The Minneapolis company said on Wednesday that it spent $350 million to buy a privately held Italian company, NGC Medical S.p.A., that manages cardiovascular suites, operating rooms and intensive care units for hospitals. Medtronic already held a 30 percent stake in the business, which works with hospitals in Italy but also is expanding in Europe, the Middle East and Africa.
The announcement came a day after Medtronic said it would spend about $200 million in cash to buy a privately held Dutch company, Sapiens Steering Brain Stimulation, that develops deep brain stimulation technologies.
In June, Medtronic unveiled plans to buy Ireland-based competitor Covidien PLC in a $42.9 billion cash-and-stock deal that would involve moving its executive offices to Ireland, where the company can benefit from that country's lower tax rates. Medtronic shareholders will control the combined company, which will be led by current Medtronic Chairman and CEO Omar Ishrak. The combined company also will keep its operational headquarters in Minneapolis.

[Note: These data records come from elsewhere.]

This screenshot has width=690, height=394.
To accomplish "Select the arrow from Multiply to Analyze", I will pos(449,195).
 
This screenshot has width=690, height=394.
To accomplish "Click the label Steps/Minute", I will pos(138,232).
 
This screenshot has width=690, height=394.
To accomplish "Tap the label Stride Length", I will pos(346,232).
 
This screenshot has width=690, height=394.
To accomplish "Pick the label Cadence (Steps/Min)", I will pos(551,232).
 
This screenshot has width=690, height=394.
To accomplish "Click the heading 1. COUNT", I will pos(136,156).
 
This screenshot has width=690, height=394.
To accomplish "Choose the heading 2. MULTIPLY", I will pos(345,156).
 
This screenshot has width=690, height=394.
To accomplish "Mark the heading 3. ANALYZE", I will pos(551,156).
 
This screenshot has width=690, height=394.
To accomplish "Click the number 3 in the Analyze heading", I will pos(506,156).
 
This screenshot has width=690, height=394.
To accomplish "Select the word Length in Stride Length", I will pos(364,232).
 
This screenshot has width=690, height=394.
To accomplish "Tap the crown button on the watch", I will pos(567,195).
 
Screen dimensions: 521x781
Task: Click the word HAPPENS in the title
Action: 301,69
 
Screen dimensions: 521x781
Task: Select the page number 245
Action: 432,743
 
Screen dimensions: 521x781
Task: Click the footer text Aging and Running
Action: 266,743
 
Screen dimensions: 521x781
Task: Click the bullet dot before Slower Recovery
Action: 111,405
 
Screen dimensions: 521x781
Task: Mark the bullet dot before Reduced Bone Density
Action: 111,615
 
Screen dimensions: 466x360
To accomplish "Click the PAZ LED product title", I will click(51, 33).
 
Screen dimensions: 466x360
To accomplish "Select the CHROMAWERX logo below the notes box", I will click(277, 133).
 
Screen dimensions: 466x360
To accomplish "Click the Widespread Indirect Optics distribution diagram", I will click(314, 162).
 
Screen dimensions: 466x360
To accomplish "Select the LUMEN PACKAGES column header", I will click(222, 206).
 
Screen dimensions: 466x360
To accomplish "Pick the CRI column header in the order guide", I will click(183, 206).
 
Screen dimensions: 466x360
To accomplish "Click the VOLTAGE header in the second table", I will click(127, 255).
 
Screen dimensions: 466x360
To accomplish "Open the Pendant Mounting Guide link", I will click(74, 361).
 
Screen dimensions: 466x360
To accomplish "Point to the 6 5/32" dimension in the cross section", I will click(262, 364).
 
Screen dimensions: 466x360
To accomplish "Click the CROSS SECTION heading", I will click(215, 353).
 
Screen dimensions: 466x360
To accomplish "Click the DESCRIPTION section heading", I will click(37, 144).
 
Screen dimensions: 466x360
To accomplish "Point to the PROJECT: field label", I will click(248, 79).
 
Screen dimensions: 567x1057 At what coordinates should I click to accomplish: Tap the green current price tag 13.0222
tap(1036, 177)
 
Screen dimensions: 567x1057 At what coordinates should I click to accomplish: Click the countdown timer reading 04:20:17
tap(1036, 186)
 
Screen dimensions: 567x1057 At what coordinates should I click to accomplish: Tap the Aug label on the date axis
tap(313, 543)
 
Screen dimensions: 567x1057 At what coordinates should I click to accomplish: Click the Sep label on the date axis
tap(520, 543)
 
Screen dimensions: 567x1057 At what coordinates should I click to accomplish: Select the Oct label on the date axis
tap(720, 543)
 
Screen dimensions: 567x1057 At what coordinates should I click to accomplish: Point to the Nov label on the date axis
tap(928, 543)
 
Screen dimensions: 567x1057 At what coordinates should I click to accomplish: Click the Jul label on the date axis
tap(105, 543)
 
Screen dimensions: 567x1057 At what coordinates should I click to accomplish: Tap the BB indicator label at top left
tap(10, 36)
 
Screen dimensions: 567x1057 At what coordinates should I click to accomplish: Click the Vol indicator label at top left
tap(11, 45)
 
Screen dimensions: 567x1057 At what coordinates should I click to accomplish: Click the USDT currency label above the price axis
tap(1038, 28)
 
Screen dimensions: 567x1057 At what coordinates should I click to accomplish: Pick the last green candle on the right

Medtronic Inc., which makes pacemakers, insulin pumps and other devices, is part of a wave of U.S. companies considering or putting together tax-lowering overseas deals known as inversions that are drawing growing scrutiny from U.S. lawmakers. On Tuesday, U.S. fast food chain Burger King said it will buy Canada's Tim Hortons in an $11 billion deal that would create the world's third-largest fast-food chain.
An inversion happens when a U.S. corporation and a foreign company combine, with the new parent company based in the foreign country. For tax purposes, the U.S. company becomes foreign-owned, even if all the executives and operations stay in the U.S.
Inversions can help companies generate significant tax savings over time. The United States has the highest corporate income tax rate in the industrialized world, at 35 percent, although most companies use tax breaks to pay a lower rate.
The U.S. also is the only developed country that taxes corporate profits earned abroad and then brought back home. That means companies park millions of dollars in earnings in overseas accounts or invest that income in foreign businesses to avoid the additional U.S. tax.